Preparation of antibodies against human CDC6, human MCM7, Xenopus ATR and Xenopus Chk1 were described previously (Hashimoto et al., 2006; Sugimoto et al., 2008). Antibodies against human Rad9, Hus1 and Rad1 were provided by Toshiki Tsurimoto (Kyushu University, Fukuoka, Japan). Other antibodies were purchased as follows: ATM (2C1, GeneTex), ATR (sc1887, Santa Cruz Biotechnology), ATRIP (number 2737, Cell Signaling), Cdh1 (c7855, Sigma), Chk1 (06-965, Upstate), Chk2 (05-649, Upstate), Claspin (ab3720, Abcam), cyclin A (sc596, Santa Cruz Biotechnology), Mre11 (611366, BD Bioscience), FLAG-M2 (F3165, Sigma Aldrich), Nbs1 (611870, BD Bioscience), Ser10-phosphorylated histone H3 (number 9706, Cell Signaling), Ser345-phosphorylated-Chk1 (number 2341 or 2348, Cell Signaling), Ser54-phosphorylated-CDC6 (sc12920R, Santa Cruz Biotechnology) and TopBP1 (ab2402, Abcam).
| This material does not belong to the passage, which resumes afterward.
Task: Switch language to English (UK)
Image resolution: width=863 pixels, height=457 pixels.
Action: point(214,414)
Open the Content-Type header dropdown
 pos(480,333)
Statistical analysis was performed by a two-tailed Student's t-test to validate the data. P-values of <0.05 were considered statistically significant.
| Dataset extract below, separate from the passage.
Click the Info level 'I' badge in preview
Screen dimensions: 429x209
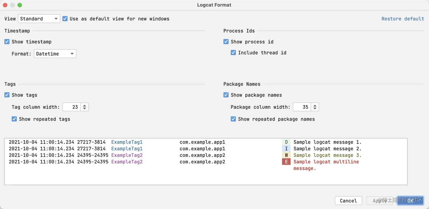pos(286,149)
We thank Haruhiko Takisawa, Toshiki Tsurimoto, Wei Jiang, Koji Ode and Karlene Cimprich for Materials. We are also grateful to Satoko Yoshida, Chie Ogawa and Akiko Noguchi for assistance. This work was supported in part by a Grant to M.F. from the Ministry of Education, Culture, Sports, Science and Technology of Japan.